Tagged: Carletonlanguageprogrammingwritingpersonal

13th January 2012

Link reblogged from net slum with 737 notes

net slum: Coding skill and the decline of stagnation →

notch:

I am a decent programmer. I know a decent amount of computer science theory, I can type correct code fairly easy. I don’t let my classes expand too much. But I still struggle some with math, and I have a tendency to have too many cross-dependencies in my code.

I used to think I was…

I’ve been learning more and more about what a compiler actually does lately, as well as looking at some very basic levels of assembly. So maybe I can shed a little bit of light on why things are the way they are. That doesn’t mean you have to like it! But at least it will make a bit more sense.

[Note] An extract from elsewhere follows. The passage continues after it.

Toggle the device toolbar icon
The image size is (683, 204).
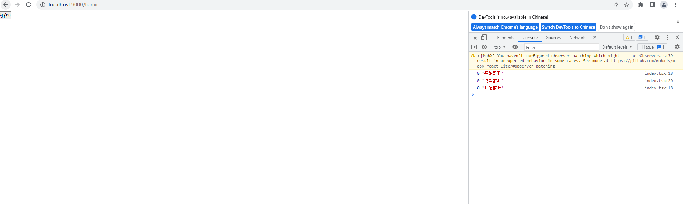(x=484, y=37)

You write your source code, you give it to the compiler, and it makes sure you’ve given it code that will actually run. Then it creates highly-optimized code to be run by your specific processor, in assembly or machine code or whatever. The catch here is that processors don’t always work the same way, so the compiled code is limited to whatever platform it was originally compiled for. As a side note, I would think that’s why you pretty much only see source code available as a download for Linux programs (on the web, anyway) - you’d need to compile it for your specific distribution to make sure it works properly.

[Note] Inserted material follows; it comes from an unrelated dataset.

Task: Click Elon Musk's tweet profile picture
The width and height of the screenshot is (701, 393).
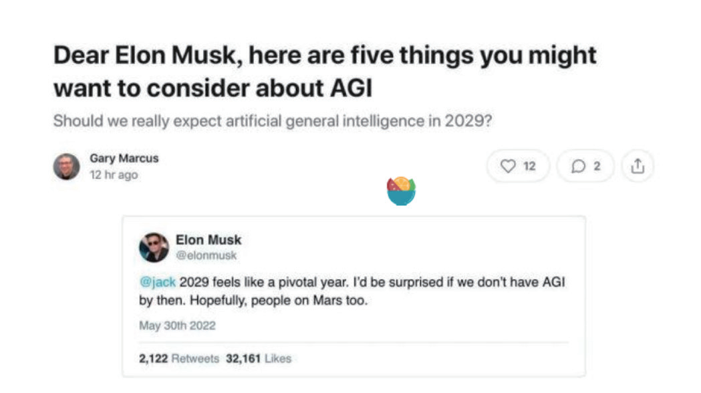Action: tap(154, 247)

It doesn’t have to be like that, though - for example, Java (traditionally) achieves its multi-platform status by compiling its code for the Java Virtual Machine to run however needed on the platform it’s deployed to. Unfortunately, that means forgoing most of the optimization done by a regular compiler. Enter the Just-In-Time compiler, which takes the same Java bytecode as the JVM would. Instead of acting as a middleman, it compiles the bytecode into platform specific machine code (with, I assume, appropriate optimization) at runtime. Sadly, most of the time I see “JIT Compiler” listed as an option in an Android app, it tends to have a huge warning attached (“this will either be really fast or break everything, depending on your phone”). So I guess it’s a work-in-progress.

Anyway, so that’s why you have platforms and code that won’t run anywhere. And, while I’m no expert, I’d say that’s probably how web browsers manage to achieve some semblance of standard-ness. If I’m right, the browser would be kind of a middleman for your code the same way the JVM or a JIT compiler are for Java bytecode. Honestly, you’re the web developer - you tell me how browsers work!